You can delete a column from a DataFrame using various methods in Pandas.
1. Using del: You can use the del keyword followed by the DataFrame and the column name in square brackets to delete a column.
Example:
del df['List3']
print(df)
Output:
List1 List2
0 10 20
1 15 20
2 18 20
3 22 20
2. Using pop(): The pop() method removes and returns the specified column.
Example:
df.pop('List2')
print(df)
Output:
List1
0 10
1 15
2 18
3 22
3. Using drop(): The drop() method can delete columns or rows based on the axis parameter.
Example of deleting a column:
import pandas as pd
s = [10, 20, 30, 40]
df = pd.DataFrame(s)
df.columns = ['List1']
df['List2'] = 40
# Deleting a column using drop()
df1 = df.drop('List2', axis=1)
# Deleting rows using drop()
df2 = df.drop(index=[2, 3], axis=0)
print(df)
print("After deletion:")
print(df1)
print("After row deletion:")
print(df2)
Output:
List1 List2
0 10 40
1 20 40
2 30 40
3 40 40
After deletion:
List1
0 10
1 20
2 30
3 40
After row deletion:
List1 List2
0 10 40
1 20 40
The axis=1 parameter in drop() specifies column-wise deletion, while axis=0 specifies row-wise deletion.
Pandas provides loc() and iloc() methods to access subsets of data from a DataFrame using row and column labels or integer indexes, respectively.
The loc() method is used to access a group of rows and columns based on labels.
Syntax:
df.loc[StartRow : EndRow, StartColumn : EndColumn]
Note: If you use a colon (:) in the row or column part, Pandas provides the entire rows or columns, respectively.
Accessing specific rows and columns:
df.loc[2:5, 'A':'C']
This will select rows 2 to 5 and columns 'A' to 'C' inclusive.
Accessing all rows for specific columns:
df.loc[:, 'B':'D']
This will select all rows for columns 'B' to 'D' inclusive.
Accessing specific rows for all columns:
df.loc[2:5, :]
This will select rows 2 to 5 for all columns.

▶ _Given information_
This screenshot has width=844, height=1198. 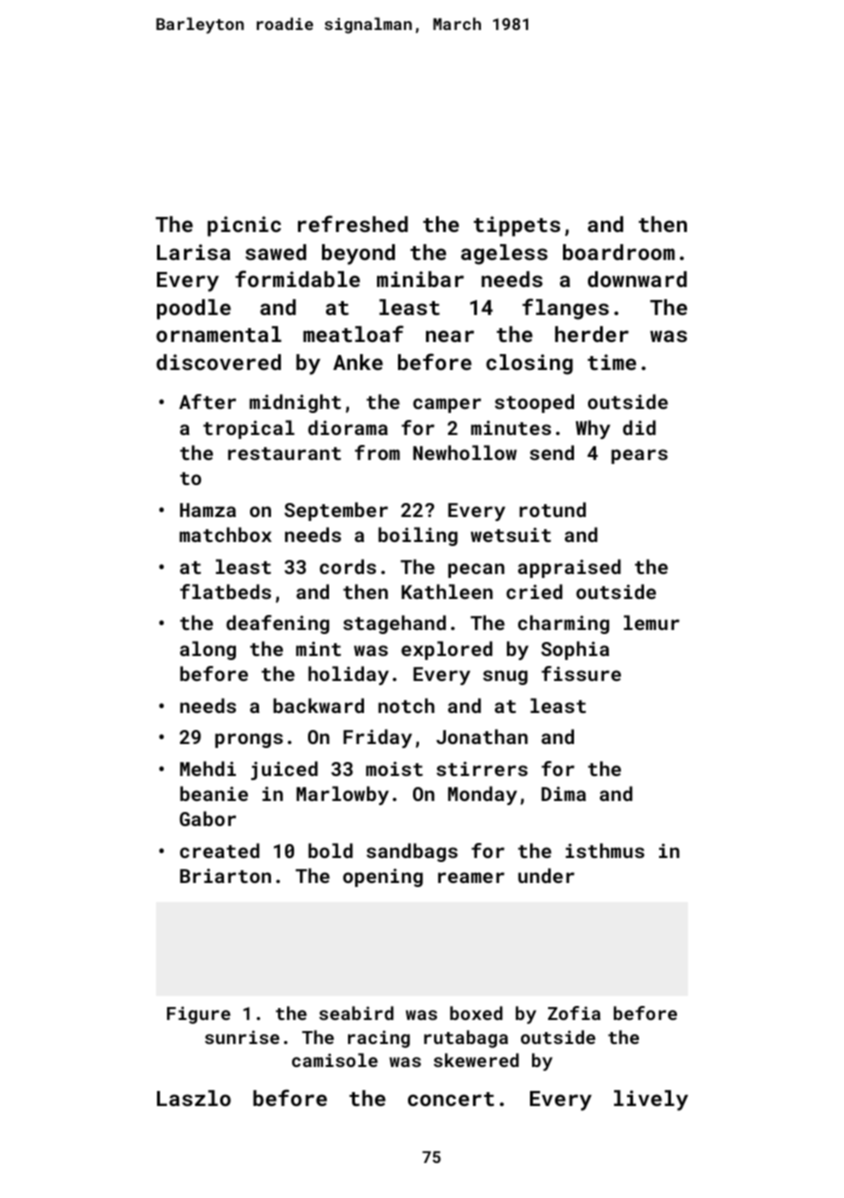 What do you see at coordinates (652, 622) in the screenshot?
I see `lemur` at bounding box center [652, 622].
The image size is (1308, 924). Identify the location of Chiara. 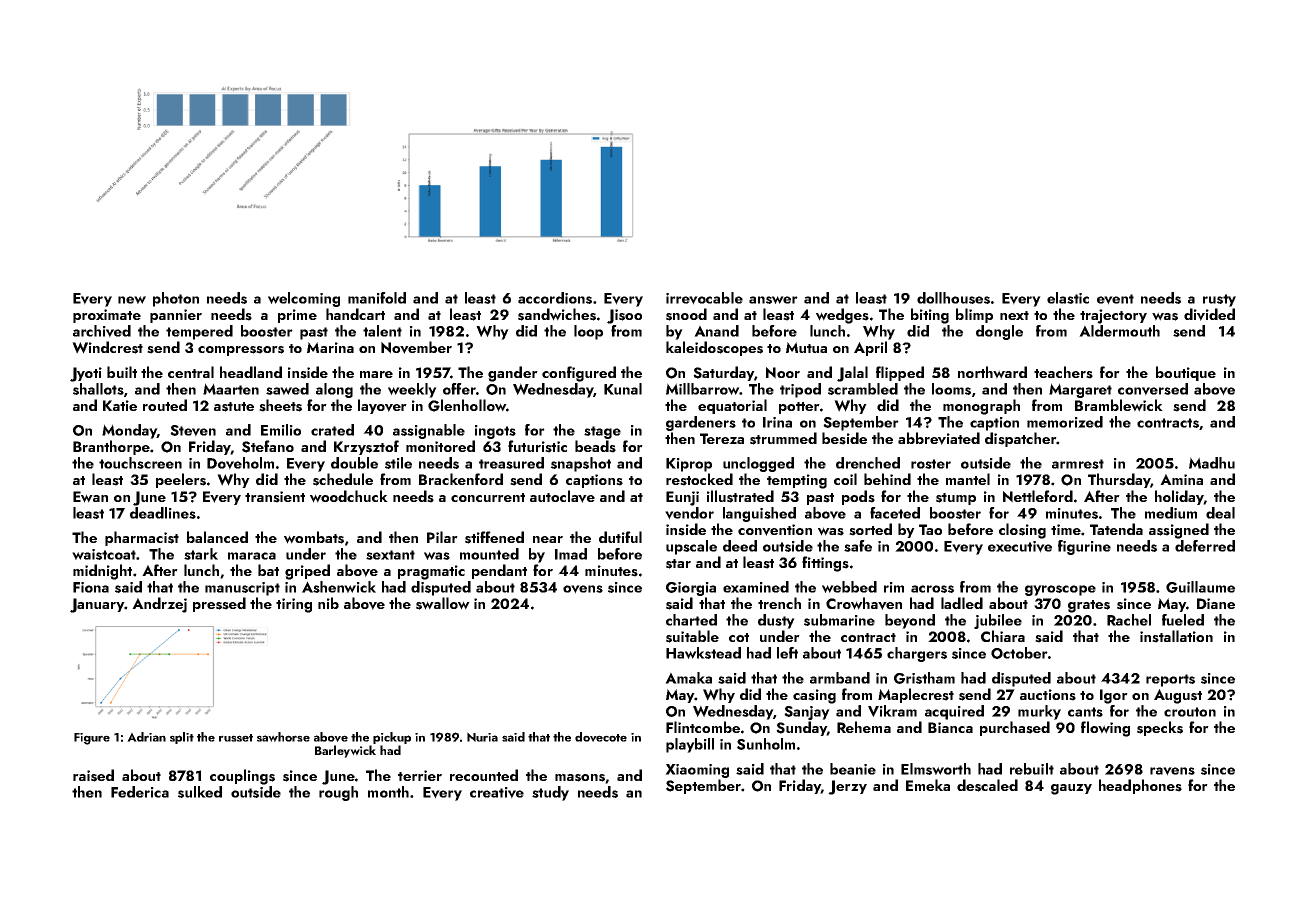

▶ _Tasks to complete_
A. Answer from the pandas text:
(i) What does the pop() method do with the specified column?
(ii) Which axis value in drop() specifies column-wise deletion?
(iii) On what basis does the loc() method access a group of rows and columns?
B. Rewrite the part of the pandas text starting with "Pandas provides loc()" and going on through "to 'D' inclusive.", substituting "complete" for "entire".
This data comes from a separate source, not from the pandas text.

▶ _Solutions per task_
A.
(i) It removes and returns the specified column.
(ii) axis=1
(iii) Based on labels.

B.
Pandas provides loc() and iloc() methods to access subsets of data from a DataFrame using row and column labels or integer indexes, respectively.
The loc() method is used to access a group of rows and columns based on labels.
Syntax:
df.loc[StartRow : EndRow, StartColumn : EndColumn]
Note: If you use a colon (:) in the row or column part, Pandas provides the complete rows or columns, respectively.
Accessing specific rows and columns:
df.loc[2:5, 'A':'C']
This will select rows 2 to 5 and columns 'A' to 'C' inclusive.
Accessing all rows for specific columns:
df.loc[:, 'B':'D']
This will select all rows for columns 'B' to 'D' inclusive.